Small business owner looks forward to FEED Kitchen



A rich smell of roasting nuts wafts through the air as small business owner Nicole Drives busily prepares for the holiday season.

Owner of Lala's Nuts Nicole DrivesOwner of Lala's Nuts Nicole DrivesDrives, now 23, graduated from the University of Wisconsin- Madison in May 2011 with a dietetics degree. While coping with uncertainty about what to do next, she went nuts. Literally.

“My grandma has been making a spiced nut confection for over forty years now, and the past ten years or so our family has been telling her she should start a business since everyone loves them so much,” Drives said.

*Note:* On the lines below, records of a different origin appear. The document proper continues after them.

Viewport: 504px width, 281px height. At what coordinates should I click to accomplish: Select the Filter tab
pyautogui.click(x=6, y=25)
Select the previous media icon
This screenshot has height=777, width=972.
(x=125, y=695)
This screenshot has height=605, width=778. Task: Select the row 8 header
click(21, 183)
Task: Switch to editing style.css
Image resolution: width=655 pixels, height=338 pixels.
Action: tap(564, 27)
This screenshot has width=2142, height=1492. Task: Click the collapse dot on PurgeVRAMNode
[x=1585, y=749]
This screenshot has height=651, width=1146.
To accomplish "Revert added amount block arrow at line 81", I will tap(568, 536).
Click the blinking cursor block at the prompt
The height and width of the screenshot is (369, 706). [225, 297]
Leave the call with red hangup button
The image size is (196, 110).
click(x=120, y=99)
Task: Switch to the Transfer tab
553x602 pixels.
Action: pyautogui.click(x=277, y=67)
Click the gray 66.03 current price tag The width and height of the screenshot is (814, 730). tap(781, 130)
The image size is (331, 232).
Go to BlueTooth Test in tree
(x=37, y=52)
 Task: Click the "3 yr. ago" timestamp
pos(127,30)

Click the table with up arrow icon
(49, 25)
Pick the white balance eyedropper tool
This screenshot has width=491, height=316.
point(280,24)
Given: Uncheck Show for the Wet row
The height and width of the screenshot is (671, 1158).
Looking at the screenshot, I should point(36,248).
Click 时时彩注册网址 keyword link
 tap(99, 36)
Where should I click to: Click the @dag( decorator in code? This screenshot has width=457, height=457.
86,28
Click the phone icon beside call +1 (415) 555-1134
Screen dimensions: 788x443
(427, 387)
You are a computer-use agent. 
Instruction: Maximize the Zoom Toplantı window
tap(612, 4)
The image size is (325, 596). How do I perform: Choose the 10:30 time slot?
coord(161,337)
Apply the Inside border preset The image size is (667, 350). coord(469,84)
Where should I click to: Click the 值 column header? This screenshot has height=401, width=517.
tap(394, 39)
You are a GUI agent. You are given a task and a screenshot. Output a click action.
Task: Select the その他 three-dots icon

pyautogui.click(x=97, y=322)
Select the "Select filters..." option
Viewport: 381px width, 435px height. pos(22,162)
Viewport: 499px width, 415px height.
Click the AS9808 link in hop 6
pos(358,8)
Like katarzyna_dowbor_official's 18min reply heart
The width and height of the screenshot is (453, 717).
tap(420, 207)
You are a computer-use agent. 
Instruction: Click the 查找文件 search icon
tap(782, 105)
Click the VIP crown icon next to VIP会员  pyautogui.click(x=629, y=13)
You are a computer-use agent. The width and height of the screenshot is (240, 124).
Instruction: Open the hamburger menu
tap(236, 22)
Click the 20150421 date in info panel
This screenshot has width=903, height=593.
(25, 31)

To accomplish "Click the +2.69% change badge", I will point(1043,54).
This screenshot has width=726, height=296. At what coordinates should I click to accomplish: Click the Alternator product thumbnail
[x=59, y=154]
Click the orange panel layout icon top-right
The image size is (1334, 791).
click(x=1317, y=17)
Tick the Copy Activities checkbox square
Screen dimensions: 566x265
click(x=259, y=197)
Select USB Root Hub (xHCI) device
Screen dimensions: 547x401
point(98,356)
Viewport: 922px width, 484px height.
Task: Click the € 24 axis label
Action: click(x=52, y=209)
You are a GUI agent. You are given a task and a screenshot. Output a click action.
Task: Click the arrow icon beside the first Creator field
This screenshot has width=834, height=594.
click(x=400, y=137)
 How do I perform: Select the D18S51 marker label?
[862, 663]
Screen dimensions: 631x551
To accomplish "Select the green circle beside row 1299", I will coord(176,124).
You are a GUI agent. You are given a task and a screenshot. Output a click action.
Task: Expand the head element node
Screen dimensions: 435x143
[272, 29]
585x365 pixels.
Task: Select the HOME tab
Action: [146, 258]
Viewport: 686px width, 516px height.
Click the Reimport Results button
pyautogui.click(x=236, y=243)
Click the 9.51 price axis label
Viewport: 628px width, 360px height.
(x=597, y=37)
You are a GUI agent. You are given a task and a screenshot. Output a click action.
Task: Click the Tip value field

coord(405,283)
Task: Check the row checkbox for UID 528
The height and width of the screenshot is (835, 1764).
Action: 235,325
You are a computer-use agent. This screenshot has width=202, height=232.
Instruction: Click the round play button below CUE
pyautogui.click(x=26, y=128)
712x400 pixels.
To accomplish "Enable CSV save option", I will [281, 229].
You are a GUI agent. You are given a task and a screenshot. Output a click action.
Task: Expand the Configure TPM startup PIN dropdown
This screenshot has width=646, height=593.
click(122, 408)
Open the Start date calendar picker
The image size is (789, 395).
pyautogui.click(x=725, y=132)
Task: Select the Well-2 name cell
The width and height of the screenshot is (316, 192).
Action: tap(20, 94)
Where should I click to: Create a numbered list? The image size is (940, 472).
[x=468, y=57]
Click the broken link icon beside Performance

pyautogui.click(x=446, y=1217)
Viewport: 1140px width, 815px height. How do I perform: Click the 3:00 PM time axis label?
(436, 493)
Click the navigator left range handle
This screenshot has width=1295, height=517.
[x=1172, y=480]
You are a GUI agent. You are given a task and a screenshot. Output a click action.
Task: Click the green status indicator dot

Drives acted on the family’s idea and turned years spent in her grandmother’s kitchen into the foundation of a nut business. And in the process she noticed the lack of a commericial community kitchen in Madison for entrepreneurs like herself -- a void that may soon be filled.

Lala’s Nuts, named after Drives’ grandmother, sells pecans from Georgia and certified organic walnuts from California. Each kind of nut comes in two flavors using local spices: sugar n’ spice or bodacious bourbon. Drives said they would have liked to use local nuts, but the limited number of nut farms in Wisconsin produce too small a volume.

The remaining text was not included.